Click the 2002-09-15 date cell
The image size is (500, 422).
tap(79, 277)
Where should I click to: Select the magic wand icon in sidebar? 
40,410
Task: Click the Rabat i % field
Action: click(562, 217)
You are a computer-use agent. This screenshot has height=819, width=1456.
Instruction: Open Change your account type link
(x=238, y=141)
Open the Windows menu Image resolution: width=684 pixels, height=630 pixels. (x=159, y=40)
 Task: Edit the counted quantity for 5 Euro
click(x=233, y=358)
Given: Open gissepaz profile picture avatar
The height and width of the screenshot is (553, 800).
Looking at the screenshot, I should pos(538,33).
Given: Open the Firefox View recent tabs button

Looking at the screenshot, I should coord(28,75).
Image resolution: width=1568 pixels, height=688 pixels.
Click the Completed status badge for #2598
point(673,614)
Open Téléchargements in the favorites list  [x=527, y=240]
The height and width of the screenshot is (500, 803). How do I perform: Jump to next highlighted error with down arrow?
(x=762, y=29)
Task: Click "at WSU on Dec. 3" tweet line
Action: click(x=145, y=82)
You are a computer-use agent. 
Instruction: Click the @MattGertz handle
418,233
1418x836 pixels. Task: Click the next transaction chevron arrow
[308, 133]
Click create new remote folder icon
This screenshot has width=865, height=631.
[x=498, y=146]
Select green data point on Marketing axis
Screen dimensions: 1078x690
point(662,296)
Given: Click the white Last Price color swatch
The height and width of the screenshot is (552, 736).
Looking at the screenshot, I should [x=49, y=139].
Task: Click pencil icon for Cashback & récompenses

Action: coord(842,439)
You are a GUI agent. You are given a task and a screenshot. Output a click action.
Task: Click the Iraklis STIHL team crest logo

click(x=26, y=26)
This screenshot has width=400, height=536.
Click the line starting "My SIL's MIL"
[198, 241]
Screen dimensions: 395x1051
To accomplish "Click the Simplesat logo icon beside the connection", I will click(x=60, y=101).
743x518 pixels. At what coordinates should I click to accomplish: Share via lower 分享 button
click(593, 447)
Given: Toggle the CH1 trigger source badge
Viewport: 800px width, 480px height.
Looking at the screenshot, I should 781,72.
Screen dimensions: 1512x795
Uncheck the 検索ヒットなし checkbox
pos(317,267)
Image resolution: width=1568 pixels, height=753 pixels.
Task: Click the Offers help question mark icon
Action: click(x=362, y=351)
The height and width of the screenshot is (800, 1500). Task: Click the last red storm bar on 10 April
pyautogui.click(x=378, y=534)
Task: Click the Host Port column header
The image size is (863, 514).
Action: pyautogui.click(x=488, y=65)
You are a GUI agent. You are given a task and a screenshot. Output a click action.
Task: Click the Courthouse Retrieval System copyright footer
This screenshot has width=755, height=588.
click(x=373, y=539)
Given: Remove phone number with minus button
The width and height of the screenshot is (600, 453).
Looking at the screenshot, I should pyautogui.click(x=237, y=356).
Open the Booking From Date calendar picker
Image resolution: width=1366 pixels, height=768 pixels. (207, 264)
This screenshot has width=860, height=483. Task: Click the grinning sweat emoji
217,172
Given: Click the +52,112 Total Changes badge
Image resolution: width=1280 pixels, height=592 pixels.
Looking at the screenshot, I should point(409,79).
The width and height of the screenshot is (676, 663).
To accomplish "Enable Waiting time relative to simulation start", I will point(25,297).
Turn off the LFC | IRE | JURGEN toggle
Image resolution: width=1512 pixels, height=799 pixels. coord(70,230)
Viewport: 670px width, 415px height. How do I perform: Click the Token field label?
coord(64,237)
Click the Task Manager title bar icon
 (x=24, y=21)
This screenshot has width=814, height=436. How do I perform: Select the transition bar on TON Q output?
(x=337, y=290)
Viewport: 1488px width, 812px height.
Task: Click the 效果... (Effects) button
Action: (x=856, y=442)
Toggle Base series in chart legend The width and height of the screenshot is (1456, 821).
○ ○ ○ ○ ○ ○ ○
Starting at the beginning of the items and ending at the line containing "Action: click(x=145, y=82)", write those lines out again, swapping "Given" for "Goal" and leaving everything else unchanged.

RESULT OF THE EXERCISE:
Click the 2002-09-15 date cell
The image size is (500, 422).
tap(79, 277)
Where should I click to: Select the magic wand icon in sidebar? 
40,410
Task: Click the Rabat i % field
Action: click(562, 217)
You are a computer-use agent. This screenshot has height=819, width=1456.
Instruction: Open Change your account type link
(x=238, y=141)
Open the Windows menu Image resolution: width=684 pixels, height=630 pixels. (x=159, y=40)
 Task: Edit the counted quantity for 5 Euro
click(x=233, y=358)
Goal: Open gissepaz profile picture avatar
The height and width of the screenshot is (553, 800).
Looking at the screenshot, I should pos(538,33).
Goal: Open the Firefox View recent tabs button

Looking at the screenshot, I should coord(28,75).
Image resolution: width=1568 pixels, height=688 pixels.
Click the Completed status badge for #2598
point(673,614)
Open Téléchargements in the favorites list  [x=527, y=240]
The height and width of the screenshot is (500, 803). How do I perform: Jump to next highlighted error with down arrow?
(x=762, y=29)
Task: Click "at WSU on Dec. 3" tweet line
Action: click(x=145, y=82)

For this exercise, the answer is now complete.